# What you will do
In the records below, find the line containing "Click the large peach circle in right pan" and the line containing "The image size is (661, 505)."; please repeat exactly the lines from one to the other, both included, and nothing more.

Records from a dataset

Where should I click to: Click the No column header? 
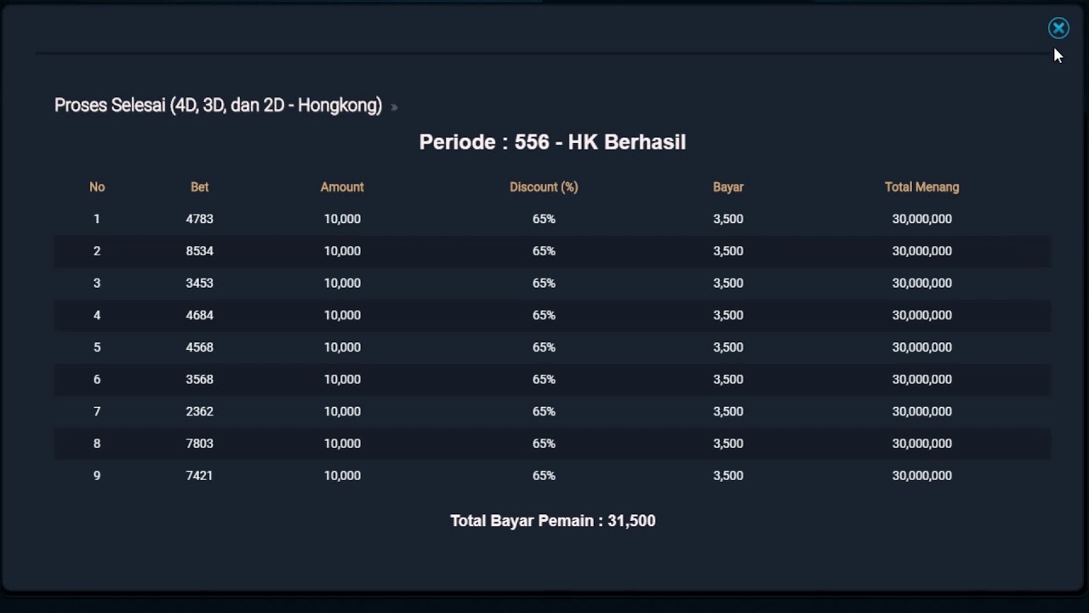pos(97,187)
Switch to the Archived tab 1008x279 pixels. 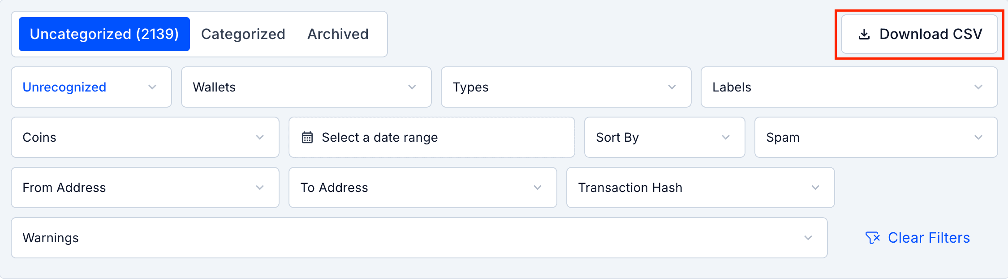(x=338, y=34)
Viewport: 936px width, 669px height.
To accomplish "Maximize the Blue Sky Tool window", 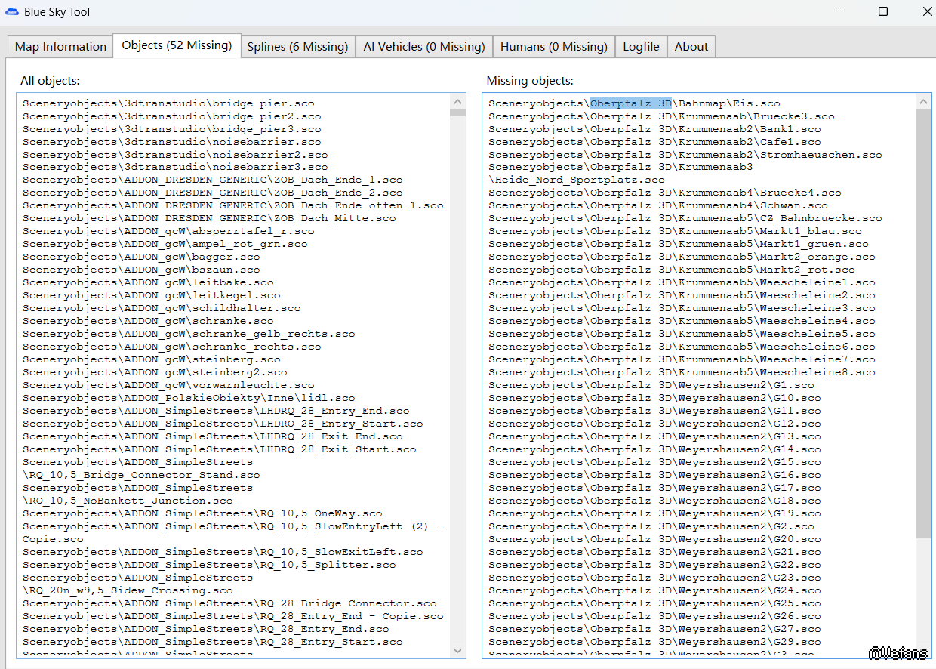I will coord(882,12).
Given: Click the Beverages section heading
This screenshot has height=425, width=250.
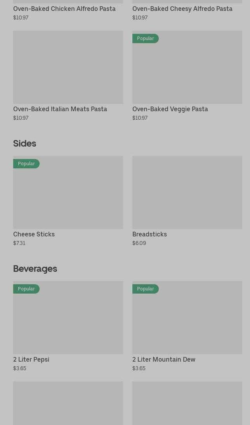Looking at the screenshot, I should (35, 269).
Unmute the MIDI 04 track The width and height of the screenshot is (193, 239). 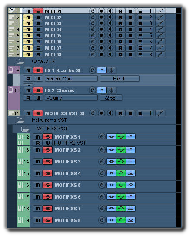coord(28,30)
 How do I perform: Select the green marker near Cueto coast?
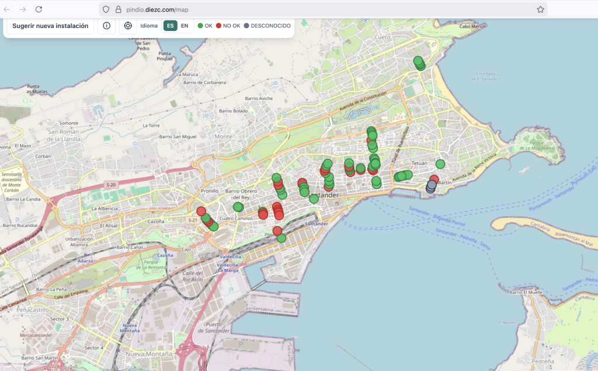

==

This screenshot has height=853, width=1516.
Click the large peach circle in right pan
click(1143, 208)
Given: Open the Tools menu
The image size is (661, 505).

# Exercise response
Click the large peach circle in right pan
click(1143, 208)
Given: Open the Tools menu
The image size is (661, 505).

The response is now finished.